* **Provided text**:
..........

Port Townsend Aero Museum is an aviation museum located at Jefferson County International Airport in Port Townsend, Washington.

History
The museum was founded in 2001 by Jerry and Peggy Thoutte with six flyable aircraft. The museum was initially located in a number of hangars at the airport, but moved into a new building in 2008. The Thouttes retired from daily operations in 2016 and Michael Payne took over as director.

On April 28, 2019, a PT-17 Stearman biplane that belonged to the museum made an emergency landing on a beach in Discovery Bay, Washington after an in flight engine failure. The forced landing onto the narrow sloping beach resulted in significant damage to the airframe, but caused only minor injuries for the pilot and passenger.

..........

Entries for locating words and elements
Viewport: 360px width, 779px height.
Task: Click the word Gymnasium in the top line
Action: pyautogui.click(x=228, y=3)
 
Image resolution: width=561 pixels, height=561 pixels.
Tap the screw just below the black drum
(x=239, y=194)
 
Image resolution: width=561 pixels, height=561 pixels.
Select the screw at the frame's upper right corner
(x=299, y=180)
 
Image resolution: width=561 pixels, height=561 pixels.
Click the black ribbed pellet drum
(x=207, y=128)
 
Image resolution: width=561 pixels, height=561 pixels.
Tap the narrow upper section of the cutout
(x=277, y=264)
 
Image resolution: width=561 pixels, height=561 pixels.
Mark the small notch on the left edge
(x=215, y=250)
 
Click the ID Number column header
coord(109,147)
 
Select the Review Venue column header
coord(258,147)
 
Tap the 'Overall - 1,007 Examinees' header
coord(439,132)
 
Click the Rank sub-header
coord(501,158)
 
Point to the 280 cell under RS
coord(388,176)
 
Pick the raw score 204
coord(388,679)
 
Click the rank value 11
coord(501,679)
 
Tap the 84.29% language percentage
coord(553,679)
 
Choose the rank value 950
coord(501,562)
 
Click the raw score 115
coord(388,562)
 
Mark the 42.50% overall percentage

..........

* **Exercise instructions**:
**A.** Answer these questions from the museum text:
(i) In what year was the museum founded?
(ii) Who became director after the Thouttes retired from daily operations?
(iii) Where did the PT-17 Stearman make its emergency landing?
**B.** List every year mentioned in the museum text.
**C.** Set down the museum text word for word, from "Port Townsend Aero" up to and including "over as director.".
The listing is separate from the museum text.

* **Results of the tasks**:
**A.**
(i) 2001
(ii) Michael Payne
(iii) On a beach in Discovery Bay, Washington

**B.** 2001, 2008, 2016, 2019

**C.**
Port Townsend Aero Museum is an aviation museum located at Jefferson County International Airport in Port Townsend, Washington.

History
The museum was founded in 2001 by Jerry and Peggy Thoutte with six flyable aircraft. The museum was initially located in a number of hangars at the airport, but moved into a new building in 2008. The Thouttes retired from daily operations in 2016 and Michael Payne took over as director.